Secondary structure prediction classifies the gene products FpoB, FpoC,
FpoD, and FpoI as nonmembrane proteins. This is in agreement with the
cellular localization of the homologous polypeptides from bacterial
NDH-1 of Nuo BCDI from E. coli (16) and eukaryotic complex I
of PSST, 30k, 49k, TYKY from bovine heart (17). These subunits comprise
a module that connects the membrane-integral subcomplex to the
NADH-oxidizing device (Fig. 3). It is most likely that FpoB, C, D, and
I have a similar function in the F420H2
dehydrogenase. In subunit FpoB and FpoI, binding motifs for up to three
tetranuclear iron-sulfur centers are present that are invariably
conserved in the bacterial and eukaryotic equivalents (Table
III). It has been suggested that these
prosthetic groups mediate electron transport between the subcomplexes
and play an important role in energy conversion of NDH-1 and complex I
(18).
The amino acid sequence derived from the open reading frame designated
fpoO contains motifs for the binding of one [Fe2-S2] cluster (Table III). The corresponding polypeptide has no counterpart in NDH-1 or complex I and shows no homologies to any known protein. This hydrophilic polypeptide was not copurified with the core enzyme,
and its function is unknown.
NADH is oxidized by the hydrophilic NADH dehydrogenase fragment of
NDH-1 or complex I, which is composed of NuoF, G, and H (E. coli) or the 24-, 51-, and 75-kDa subunits (bovine heart) (16,
17). Genes encoding these subunits are not present in the
fpo gene cluster or anywhere else on the M. mazei
chromosome, indicating that the input module is different and adjusted
to the oxidation of F420H2 as electron donor of
the F420H2 dehydrogenase. A suitable candidate
for this function is the 37-kDa subunit of the purified core enzyme.
The N-terminal sequence of this polypeptide was not found in the
deduced amino acid sequences of the fpo gene cluster.

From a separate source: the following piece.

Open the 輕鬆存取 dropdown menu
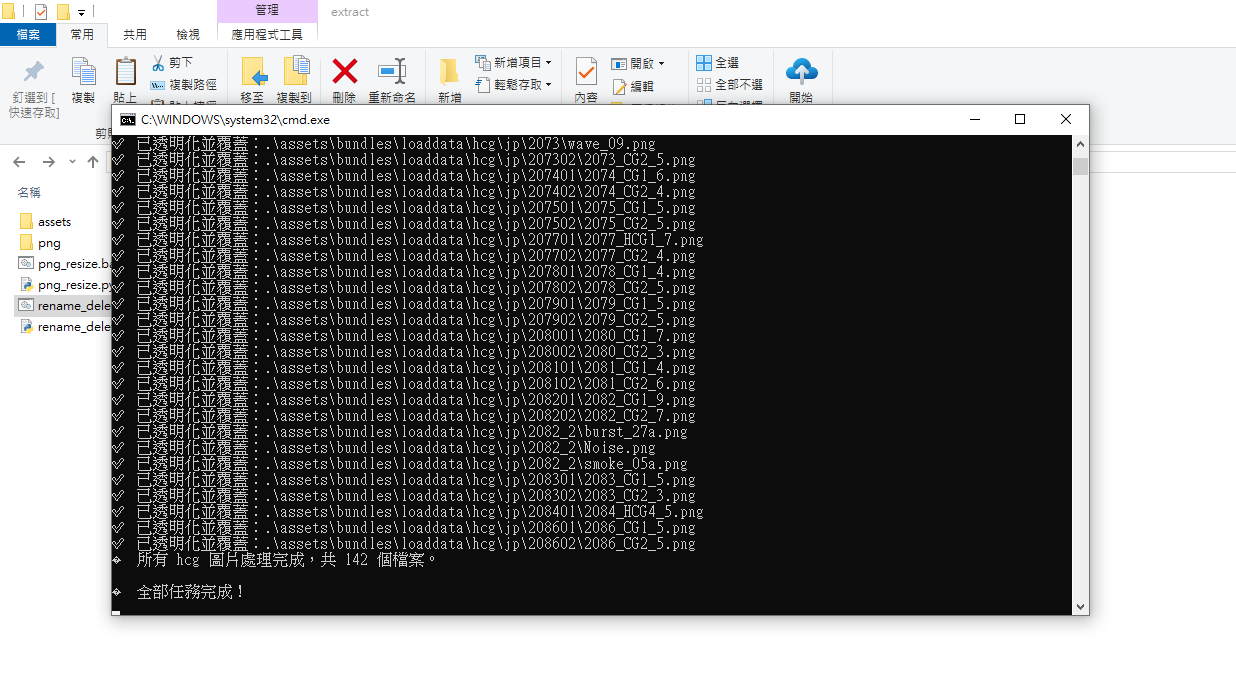This screenshot has height=689, width=1236. tap(549, 85)
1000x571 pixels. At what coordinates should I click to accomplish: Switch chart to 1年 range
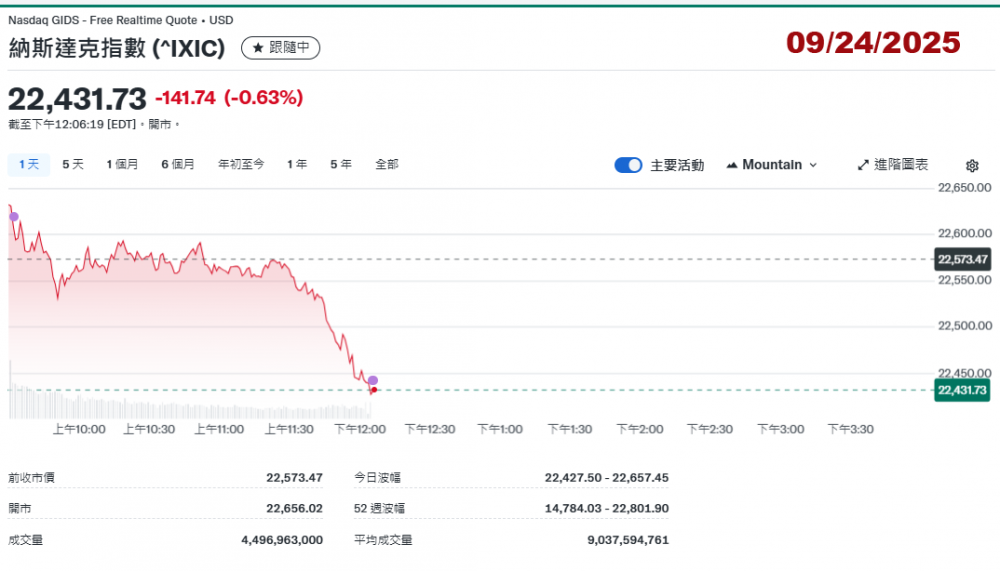[x=297, y=164]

However, a gene coding for the fifth subunit (37 kDa) of the purified
enzyme was identified at a different location on the chromosome and was
referred to as fpoF (F for F420). The deduced
amino acid sequences shows motifs for two [Fe4-S4] clusters. It is
homologous to the 
subunit of F420-reducing hydrogenases and to subunits of the F420H2 dehydrogenase
from M. tindarius (FfdB; Ref. 19) and A. fulgidus
(AF1833; Ref. 20). In the latter organism the fpoF homologue
gene AF1833 is part of the operon encoding the
F420H2 dehydrogenase. Recently, the gene was overexpressed in E. coli, and the corresponding polypeptide
was purified to homogeneity. The subunit contained nonheme iron,
acid-labile sulfur, and FAD and was able to oxidize
F420H2 when the artificial electron acceptor
methylviologen was added.2
Because AF1833 and FpoF are structurally equivalent and FpoF is part of
the purified F420H2 dehydrogenase from M. mazei Gö1, it may function as electron input device of the enzyme.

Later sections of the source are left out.